Theissing-Matei: As said, these are types that historically have existed for much longer. There is an unsharpness in the law, no doubt. We always concentrate on the things that are currently political debates.
Interviewer: Should the arguments of Greenpeace not be based on reality, meaning the danger or non-danger and possible utility [of technological progress], and not only on based on what is being discussed in the media?
Theissing-Matei: We are a political organization. Of course we try to act in the best interest of the environment, but momentarily the political debate is whether or not new methods for genetic modification should be placed under current legislation of genetic modification.”

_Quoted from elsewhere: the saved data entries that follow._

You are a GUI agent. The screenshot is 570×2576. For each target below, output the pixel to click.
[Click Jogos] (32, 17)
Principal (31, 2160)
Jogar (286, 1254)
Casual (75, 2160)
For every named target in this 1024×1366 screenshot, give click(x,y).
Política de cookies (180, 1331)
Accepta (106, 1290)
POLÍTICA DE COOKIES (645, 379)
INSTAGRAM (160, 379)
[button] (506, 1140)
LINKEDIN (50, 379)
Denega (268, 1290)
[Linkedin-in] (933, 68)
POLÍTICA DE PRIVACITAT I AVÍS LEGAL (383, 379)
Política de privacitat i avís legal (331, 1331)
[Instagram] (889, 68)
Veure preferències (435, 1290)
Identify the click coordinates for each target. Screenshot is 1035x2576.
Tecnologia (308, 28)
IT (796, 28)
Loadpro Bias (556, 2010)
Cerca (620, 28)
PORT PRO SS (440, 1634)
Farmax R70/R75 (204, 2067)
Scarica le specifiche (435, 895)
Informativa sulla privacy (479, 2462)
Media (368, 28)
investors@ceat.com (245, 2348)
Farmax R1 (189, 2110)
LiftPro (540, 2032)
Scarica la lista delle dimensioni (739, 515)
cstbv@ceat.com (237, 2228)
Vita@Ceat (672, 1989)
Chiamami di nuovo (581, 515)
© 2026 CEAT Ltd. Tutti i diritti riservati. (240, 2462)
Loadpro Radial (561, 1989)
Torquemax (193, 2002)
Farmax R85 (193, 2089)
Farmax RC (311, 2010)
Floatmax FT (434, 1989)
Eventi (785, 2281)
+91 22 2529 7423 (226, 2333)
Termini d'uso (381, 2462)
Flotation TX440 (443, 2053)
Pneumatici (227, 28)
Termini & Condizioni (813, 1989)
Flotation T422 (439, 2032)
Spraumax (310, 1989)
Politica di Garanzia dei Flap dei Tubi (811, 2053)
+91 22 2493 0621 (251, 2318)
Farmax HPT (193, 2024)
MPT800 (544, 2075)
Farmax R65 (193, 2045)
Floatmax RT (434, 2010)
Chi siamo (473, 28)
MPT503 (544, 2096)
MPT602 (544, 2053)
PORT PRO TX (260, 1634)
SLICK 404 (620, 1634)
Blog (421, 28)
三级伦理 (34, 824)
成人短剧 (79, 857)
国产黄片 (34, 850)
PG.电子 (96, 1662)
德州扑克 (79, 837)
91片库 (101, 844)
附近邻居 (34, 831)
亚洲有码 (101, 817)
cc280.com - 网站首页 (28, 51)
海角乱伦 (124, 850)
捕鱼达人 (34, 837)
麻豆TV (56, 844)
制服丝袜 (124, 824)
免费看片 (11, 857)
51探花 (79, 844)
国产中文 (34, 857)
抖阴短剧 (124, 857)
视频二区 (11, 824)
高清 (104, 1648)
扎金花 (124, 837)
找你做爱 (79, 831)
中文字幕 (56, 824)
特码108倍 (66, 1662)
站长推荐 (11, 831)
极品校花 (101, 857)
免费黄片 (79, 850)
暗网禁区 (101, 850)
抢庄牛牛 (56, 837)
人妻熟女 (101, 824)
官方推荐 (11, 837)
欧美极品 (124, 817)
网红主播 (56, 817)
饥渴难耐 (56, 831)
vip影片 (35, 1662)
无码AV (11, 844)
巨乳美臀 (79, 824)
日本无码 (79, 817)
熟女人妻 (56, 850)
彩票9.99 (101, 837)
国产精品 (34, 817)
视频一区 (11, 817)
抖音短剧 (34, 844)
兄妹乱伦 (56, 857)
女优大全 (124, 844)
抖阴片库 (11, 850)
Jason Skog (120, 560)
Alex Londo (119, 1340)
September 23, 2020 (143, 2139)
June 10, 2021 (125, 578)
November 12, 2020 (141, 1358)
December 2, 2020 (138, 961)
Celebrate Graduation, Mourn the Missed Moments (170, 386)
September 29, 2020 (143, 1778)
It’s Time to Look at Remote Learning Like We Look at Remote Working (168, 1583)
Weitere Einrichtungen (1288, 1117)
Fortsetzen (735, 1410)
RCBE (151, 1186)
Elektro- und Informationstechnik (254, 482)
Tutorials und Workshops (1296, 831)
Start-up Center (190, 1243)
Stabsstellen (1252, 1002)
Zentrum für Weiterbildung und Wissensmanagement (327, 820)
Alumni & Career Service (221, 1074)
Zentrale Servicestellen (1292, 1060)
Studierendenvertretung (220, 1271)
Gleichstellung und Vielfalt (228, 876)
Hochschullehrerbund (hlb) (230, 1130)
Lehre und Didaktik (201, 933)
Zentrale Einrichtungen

Greenpeace has more or less consistently refused to accept grants from governments (including the European Union), which does not endanger any of their funding by that token. It would have to be pointed out that the billion-dollar NGO has, in Europe in particular, benefited from financial support from green political parties, which themselves are entirely government-funded.
As for the political debate that the Austrian Greenpeace spokesperson addresses, it is interesting hearing such a thing from this particular organization. As far back as 1996, Greenpeace was seen protesting the arrival or a transport ship in the harbour of Hamburg, Germany, containing “the first set of genetically modified soybeans in Germany”. The protest had shown its effects: The then German minister for research demanded that producers label all of their foods if they have been genetically modified. So people talk about an issue that Greenpeace raised, and now this is the only topic it can address. Greenpeace is, in a beautiful fashion, fulfilling its own prophecies.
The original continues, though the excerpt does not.